Captions are an art form, requiring the distillation of an entire landscape of sound—music, speech, background noise—into tweet-sized, speed-readable lines. “You see a narrative boiled down to just a few key sounds,” Zdenek says. “I’d love to see producers and directors work more closely with captioners. Even on a movie that costs many millions of dollars, captions are usually a couple-thousand-dollar rush order done in 24 to 48 hours.”

Zdenek and Poynter hope their work will not just encourage wide-scale caption adoption but also move the medium forward. Zdenek sees unused potential in the text of captions themselves. “In the UK, they use a different color for each speaker,” he says. “I’ve also explored using effects, like a smoky effect to the lyrics of a scary lullaby chanted by ghostly children.” Poynter hopes online content captions will catch up with the conventions of movie and TV captions—she wants the music, the doors closing, the birds singing.

Right now, she’d settle for not being harassed. It wasn’t the misheard words or the unreadable community-generated captions that transformed Poynter from beauty guru to caption crusader. “What really pushed me over the edge was when people would abuse the community contribution service on YouTube and use it to troll,” she says.
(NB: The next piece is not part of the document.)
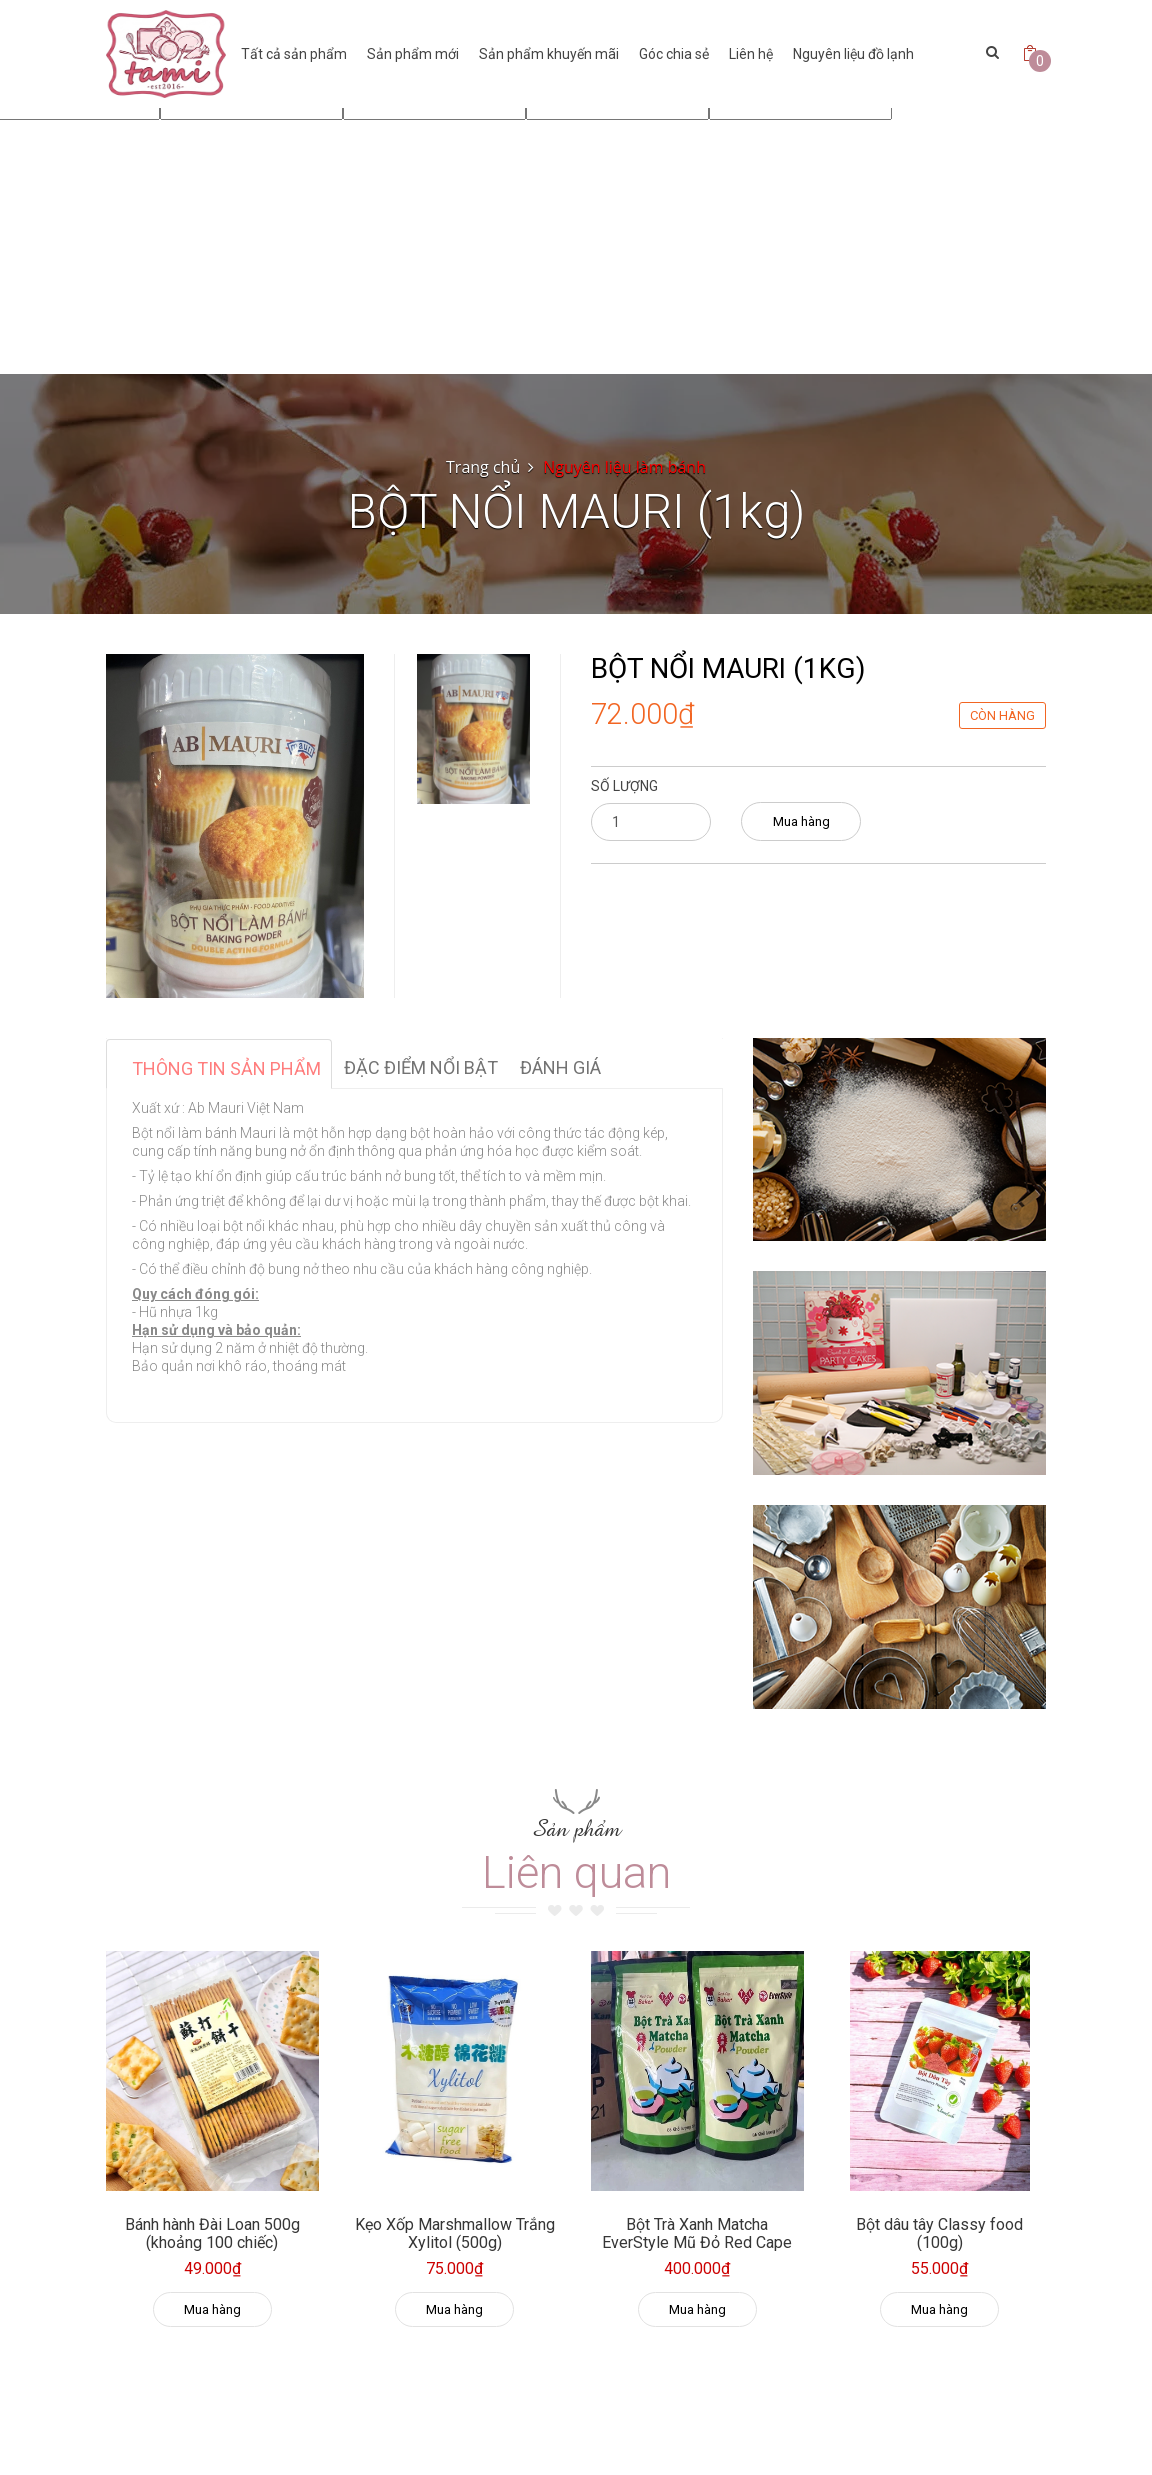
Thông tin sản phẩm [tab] (226, 1068)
Poynter has found captions overrun with commentary that ranges from nasty to inane: interactions between two men labeled “gay porn,” stories about car crashes punctuated with remarks like “Shitty drunkards amirite?” people using celebrity YouTuber’s captions as a place to promote their own channels, entire captions being replaced by the word “meow,” over and over again.

She and others have noticed troll captions most often on huge channels belonging to gamers like Markiplier, JackSepticEye, and (you guessed it) Pewdiepie, all people with many millions of followers who routinely make Forbes’ list of top-earning YouTubers. To their viewers, making captions deliberately misleading and offensive is an edgy joke; to Poynter, it’s a cruel game that shrinks her online world. “I actually confronted Markiplier at VidCon about it a few years ago,” she says. “He just didn’t care. These are all people who can afford to get captions done professionally, and it would save everyone the headache.” (She notes that JackSepticEye “called people out” and that Markiplier changed his mind eventually.)

In practice, whether or not a YouTuber captions their videos comes down to a mixture of awareness and human decency. “Not every creator prioritizes captions if they haven’t encountered accessibility in their own lives,” says Rath, who is legally blind. “They might not even know. The only people who are going to notice the inappropriate jokes are people who have captions turned on.” In our increasingly video-centric world, that might soon be everyone.